Women's groups from around the world dominated the organization and 
agenda of the UN Human Rights Conference in Vienna, the Cairo Population 
Conference last fall and the Social Summit of two weeks ago.  We need to 
nurture these forces as we seek to weld larger structures that cross 
familiar borders and power centers.   
 
	Up because solution can be found not only in national action and 
traditional bilateral diplomacy, but also in strengthened cooperative, 
multilateral endeavor.  Initiatives and solutions, like the problems 
themselves, must transcend national boundaries, and will depend on 
strengthening existing international institutions, and building new 
ones. 
 
	In a more interdependent world, where global issues help define 
our common purpose, we will be tested to adapt our approaches and 
institutions.  The persistent and perplexing nature of cross-cutting 
global issues demonstrates that safety no longer lies in wealth or power 
alone.  Long-term leadership relies on forging cooperation among all 
nations. 
 
	The assertion still made by some that America can isolate itself 
from the world has become not simply a faulty political strategy; it is 
absurd.  If America is going to progress, we have to be able to act in 
concert with others, not instead of, but in addition to, acting alone.  
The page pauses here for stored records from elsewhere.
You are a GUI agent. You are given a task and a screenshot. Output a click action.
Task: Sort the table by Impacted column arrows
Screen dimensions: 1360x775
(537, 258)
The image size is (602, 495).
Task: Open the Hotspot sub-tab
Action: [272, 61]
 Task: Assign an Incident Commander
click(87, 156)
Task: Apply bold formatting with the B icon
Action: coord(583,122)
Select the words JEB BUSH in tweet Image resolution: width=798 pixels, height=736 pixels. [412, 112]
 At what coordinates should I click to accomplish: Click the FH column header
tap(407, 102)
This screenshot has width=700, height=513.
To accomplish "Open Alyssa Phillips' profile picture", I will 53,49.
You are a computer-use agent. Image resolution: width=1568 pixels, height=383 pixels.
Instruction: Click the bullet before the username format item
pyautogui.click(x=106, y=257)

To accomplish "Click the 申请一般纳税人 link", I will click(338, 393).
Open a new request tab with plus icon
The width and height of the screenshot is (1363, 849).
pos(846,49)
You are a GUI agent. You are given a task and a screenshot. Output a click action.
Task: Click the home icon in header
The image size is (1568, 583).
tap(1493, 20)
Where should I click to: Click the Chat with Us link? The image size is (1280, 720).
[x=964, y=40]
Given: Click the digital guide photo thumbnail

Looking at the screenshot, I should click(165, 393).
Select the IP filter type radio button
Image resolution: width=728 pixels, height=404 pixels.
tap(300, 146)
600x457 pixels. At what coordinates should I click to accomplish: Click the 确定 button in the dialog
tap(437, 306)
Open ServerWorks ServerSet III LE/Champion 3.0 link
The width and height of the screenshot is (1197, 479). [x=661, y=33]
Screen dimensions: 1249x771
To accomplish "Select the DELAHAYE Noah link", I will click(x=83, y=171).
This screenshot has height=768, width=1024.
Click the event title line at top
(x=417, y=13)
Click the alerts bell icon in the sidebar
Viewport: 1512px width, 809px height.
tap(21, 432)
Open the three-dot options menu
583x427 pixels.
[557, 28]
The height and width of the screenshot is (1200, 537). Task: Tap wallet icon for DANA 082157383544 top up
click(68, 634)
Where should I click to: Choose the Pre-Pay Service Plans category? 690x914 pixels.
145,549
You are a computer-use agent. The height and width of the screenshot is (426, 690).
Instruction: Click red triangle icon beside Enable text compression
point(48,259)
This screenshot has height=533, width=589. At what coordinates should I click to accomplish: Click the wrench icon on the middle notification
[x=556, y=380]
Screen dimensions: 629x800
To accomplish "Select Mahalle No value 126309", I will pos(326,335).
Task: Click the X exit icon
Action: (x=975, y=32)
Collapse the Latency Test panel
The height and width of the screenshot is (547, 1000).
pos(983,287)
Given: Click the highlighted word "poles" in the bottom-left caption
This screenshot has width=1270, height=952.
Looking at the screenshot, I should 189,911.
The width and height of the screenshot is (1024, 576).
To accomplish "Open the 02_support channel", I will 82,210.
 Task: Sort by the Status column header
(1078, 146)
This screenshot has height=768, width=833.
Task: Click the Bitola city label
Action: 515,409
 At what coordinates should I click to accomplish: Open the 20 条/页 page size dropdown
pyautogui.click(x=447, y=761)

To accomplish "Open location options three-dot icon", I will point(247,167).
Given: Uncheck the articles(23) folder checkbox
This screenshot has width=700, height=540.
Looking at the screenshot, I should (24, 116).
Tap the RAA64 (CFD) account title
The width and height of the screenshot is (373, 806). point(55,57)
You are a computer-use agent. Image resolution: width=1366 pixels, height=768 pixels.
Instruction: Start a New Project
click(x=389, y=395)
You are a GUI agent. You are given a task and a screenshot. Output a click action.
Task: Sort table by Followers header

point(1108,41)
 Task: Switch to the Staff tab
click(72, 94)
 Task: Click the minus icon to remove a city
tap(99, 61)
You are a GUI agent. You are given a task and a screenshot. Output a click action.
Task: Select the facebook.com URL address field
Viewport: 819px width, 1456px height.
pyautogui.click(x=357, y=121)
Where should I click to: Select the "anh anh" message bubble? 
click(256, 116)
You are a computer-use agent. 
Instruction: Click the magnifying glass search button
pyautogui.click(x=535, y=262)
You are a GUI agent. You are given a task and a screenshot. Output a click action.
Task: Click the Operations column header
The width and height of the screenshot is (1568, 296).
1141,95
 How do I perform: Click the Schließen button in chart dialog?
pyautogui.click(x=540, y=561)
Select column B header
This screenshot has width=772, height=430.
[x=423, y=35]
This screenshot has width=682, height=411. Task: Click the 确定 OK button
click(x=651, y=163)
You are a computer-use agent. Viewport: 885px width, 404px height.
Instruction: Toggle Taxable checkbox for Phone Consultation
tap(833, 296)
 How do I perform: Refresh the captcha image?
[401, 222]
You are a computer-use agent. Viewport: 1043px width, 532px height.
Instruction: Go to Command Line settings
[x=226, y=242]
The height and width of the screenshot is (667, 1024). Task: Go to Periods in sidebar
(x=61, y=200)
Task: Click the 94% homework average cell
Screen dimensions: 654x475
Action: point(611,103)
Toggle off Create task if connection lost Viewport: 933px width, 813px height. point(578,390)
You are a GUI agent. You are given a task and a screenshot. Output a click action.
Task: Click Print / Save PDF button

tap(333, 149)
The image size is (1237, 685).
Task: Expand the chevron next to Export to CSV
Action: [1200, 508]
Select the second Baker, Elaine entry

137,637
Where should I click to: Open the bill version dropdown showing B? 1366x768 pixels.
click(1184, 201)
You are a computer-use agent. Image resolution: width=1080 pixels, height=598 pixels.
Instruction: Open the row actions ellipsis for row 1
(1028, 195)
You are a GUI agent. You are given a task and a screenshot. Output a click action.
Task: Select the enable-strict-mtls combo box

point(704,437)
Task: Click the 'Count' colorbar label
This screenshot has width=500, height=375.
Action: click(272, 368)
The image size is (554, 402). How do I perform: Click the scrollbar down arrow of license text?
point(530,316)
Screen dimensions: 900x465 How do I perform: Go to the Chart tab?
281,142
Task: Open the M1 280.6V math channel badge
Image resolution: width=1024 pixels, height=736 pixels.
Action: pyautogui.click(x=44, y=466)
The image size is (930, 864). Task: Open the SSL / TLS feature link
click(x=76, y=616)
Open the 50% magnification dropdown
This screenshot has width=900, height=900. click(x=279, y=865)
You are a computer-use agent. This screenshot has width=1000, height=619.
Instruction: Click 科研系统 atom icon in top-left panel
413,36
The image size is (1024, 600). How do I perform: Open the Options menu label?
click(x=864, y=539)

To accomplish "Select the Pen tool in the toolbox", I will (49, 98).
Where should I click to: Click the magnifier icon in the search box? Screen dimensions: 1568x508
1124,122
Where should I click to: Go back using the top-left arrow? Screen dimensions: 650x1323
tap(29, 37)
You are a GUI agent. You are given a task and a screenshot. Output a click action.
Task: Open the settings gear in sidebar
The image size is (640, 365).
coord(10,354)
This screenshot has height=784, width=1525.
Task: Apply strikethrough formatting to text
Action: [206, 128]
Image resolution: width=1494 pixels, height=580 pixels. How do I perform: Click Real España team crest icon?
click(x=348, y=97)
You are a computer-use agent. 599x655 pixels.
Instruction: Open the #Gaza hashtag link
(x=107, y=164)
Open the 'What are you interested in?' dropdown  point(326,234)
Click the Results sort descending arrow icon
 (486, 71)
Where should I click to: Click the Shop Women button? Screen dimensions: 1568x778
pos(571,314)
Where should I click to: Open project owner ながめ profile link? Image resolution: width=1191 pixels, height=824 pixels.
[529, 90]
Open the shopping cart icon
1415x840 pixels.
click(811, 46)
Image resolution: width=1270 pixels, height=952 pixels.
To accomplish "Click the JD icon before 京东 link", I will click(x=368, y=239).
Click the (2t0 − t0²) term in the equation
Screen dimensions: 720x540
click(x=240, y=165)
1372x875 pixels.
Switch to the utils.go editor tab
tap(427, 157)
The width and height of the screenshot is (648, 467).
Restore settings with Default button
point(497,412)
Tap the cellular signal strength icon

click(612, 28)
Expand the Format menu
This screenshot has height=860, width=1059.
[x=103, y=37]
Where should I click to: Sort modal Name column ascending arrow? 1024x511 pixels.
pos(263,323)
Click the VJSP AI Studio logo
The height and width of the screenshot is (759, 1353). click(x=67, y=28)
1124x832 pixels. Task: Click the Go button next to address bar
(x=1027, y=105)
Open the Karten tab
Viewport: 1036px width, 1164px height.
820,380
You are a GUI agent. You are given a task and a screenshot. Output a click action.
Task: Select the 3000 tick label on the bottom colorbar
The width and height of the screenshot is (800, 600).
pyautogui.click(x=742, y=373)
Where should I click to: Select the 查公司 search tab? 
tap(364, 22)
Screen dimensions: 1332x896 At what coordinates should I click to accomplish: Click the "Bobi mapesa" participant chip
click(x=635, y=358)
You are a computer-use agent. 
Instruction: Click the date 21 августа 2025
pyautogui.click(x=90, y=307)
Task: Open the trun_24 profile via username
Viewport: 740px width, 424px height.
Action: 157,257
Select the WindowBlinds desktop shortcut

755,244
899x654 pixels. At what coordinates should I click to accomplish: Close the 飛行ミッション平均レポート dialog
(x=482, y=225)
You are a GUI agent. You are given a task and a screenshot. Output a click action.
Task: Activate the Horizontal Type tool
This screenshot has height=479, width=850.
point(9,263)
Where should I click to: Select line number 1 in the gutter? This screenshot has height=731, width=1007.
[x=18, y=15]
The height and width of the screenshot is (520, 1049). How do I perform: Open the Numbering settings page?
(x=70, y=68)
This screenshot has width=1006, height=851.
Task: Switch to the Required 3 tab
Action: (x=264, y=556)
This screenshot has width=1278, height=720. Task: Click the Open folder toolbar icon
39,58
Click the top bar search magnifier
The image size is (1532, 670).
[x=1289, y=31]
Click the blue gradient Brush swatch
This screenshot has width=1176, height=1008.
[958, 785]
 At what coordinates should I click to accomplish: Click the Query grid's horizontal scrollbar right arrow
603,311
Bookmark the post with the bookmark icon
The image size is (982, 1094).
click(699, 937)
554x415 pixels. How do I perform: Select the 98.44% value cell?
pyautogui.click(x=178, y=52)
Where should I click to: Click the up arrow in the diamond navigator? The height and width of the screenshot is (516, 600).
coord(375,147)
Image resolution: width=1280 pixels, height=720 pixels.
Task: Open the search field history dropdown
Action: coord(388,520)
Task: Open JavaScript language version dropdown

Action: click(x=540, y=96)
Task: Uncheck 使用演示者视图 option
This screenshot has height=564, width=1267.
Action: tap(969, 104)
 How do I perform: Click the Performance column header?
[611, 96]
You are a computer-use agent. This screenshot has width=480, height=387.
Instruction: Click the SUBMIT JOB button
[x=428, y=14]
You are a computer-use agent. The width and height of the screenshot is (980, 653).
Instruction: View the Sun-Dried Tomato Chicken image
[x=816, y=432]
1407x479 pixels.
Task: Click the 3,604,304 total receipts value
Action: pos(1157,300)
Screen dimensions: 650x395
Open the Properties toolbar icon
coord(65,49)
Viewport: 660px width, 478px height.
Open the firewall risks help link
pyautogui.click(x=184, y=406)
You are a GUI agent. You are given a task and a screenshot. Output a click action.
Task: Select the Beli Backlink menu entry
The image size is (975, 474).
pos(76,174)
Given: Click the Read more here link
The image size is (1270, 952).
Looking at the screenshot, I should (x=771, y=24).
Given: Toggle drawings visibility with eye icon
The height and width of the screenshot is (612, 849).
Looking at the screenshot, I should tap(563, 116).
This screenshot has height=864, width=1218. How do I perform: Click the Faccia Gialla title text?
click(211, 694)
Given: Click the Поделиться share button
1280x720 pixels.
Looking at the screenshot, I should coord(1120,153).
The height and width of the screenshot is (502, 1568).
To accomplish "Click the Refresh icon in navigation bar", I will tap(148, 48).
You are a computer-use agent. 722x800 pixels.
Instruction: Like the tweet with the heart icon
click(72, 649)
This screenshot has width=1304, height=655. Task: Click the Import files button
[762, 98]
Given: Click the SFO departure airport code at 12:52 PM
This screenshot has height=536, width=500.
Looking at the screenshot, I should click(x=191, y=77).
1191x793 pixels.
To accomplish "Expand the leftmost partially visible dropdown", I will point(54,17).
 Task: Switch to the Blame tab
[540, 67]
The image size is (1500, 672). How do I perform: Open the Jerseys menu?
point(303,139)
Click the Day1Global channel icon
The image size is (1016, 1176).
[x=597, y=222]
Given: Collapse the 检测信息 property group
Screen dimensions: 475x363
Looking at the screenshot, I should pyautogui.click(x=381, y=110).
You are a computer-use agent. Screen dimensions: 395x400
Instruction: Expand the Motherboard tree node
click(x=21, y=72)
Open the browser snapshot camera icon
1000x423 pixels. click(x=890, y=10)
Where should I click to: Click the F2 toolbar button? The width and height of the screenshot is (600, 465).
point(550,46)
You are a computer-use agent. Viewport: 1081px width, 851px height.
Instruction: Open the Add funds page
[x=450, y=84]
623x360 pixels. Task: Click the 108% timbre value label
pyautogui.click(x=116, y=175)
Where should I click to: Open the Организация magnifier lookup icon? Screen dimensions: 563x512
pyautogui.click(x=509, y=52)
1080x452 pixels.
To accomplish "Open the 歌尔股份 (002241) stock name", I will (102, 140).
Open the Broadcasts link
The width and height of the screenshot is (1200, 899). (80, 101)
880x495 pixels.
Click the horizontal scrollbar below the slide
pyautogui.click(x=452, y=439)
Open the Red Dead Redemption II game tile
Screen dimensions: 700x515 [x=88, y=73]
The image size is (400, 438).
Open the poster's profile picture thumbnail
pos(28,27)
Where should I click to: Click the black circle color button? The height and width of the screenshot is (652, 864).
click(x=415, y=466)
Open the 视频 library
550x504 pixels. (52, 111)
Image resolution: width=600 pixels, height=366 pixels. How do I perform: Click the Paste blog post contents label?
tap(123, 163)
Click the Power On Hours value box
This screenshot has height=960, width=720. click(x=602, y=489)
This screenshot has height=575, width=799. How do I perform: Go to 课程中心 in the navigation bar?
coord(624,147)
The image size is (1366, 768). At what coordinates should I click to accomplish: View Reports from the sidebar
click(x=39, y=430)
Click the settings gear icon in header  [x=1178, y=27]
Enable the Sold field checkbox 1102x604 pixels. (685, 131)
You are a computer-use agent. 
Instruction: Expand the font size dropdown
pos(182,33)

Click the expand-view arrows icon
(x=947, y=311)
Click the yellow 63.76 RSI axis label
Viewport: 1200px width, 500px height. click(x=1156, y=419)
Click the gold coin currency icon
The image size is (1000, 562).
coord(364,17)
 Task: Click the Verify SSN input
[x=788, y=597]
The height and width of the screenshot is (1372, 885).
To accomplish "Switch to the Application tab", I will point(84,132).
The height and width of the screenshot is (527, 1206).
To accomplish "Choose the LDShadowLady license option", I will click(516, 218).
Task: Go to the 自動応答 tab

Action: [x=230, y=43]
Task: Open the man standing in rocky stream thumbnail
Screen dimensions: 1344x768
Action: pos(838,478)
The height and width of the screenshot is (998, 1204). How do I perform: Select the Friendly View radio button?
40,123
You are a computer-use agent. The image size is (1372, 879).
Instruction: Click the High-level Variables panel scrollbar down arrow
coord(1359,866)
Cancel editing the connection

In some circles, multilateralism is a politically incorrect term.  As a 
word, it's probably not the best: it's got too many syllables; it has a 
little Latin in it; and it ends in i-s-m.  But whether we call it 
burdensharing, cooperation, teamwork, partnership or anything else, in 
the modern world, we've got to work with others if we're going to do 
well ourselves. 
 
	In every region of the world, we see examples of men and women 
pushing back the limits of past possibility, rising above historic 
resentments, insecurities and limitations.  From Central Europe to 
Central America, from Southeast Asia to South Africa, we see the release 
of new and positive energies nurtured by freedom and dedicated to the 
future. 
 
	But as the daily headlines remind us, there are perilous 
crosscurrents at work: 
 
     --  In Rwanda and the Balkans, we have witnessed atrocities of a 
magnitude matched only rarely this century. 
 
     --  In too many regions, the exploitation of ethnic and cultural 
divisions is fostering instability, strangling growth, slowing reforms 
and forcing innocent families from their homes. 
 
     --  transnational criminal enterprises thrive where national 
governments are complicit or weak. 
 
     --  The demographic center of gravity is shifting towards what we 
have traditionally called  the less developed world. 
 
     --  And the gap between rich and poor among and within nations 
continues to grow. 
 
	These facts challenge, but should not daunt us.  Our task is to 
cope with immediate needs while assembling the building blocks required 
for long term progress.  In this endeavor, there is no sure recipe for 
success.  No model is without flaws.  A broad and continuing 
international discussion aimed at establishing a working consensus and 
partnership on global issues is required.  The Administration will 
continue to contribute its own ideas; and we will continue to listen 
with care to the ideas of others. 
 
	Fortunately, the tides of history have given us an incredible 
opportunity to re-energize the United Nations and to build other 
structures and arrangements that will make the world safer, freer and 
more prosperous for generations to come. 
 
	The UN right now is flush with reform proposals.  This gathering 
is intended to contribute to these deliberations about reform -- and it 
promises to offer some cogent insights that will help guide us in our 
work, both within the government and in the larger civil society that is 
increasingly looking for the UN to play a more useful role in meeting 
the world's needs. 
 
	As a way of moving that discussion forward, let me outline tonight 
some of the steps that we believe can and should be taken at the UN or 
with UN participation to advance the interlocking goals of peace, 
prosperity and democracy in the global era. 
 
	First, we must persist in efforts to make UN peacekeeping amore 
effective instrument of collective security.  The dawn of this era was 
accompanied by great expectations; the Berlin Wall had been torn down, 
the Gulf war had been won, democratic principles were ascendant and old 
enmities in the Middle East and elsewhere seemed to be softening.  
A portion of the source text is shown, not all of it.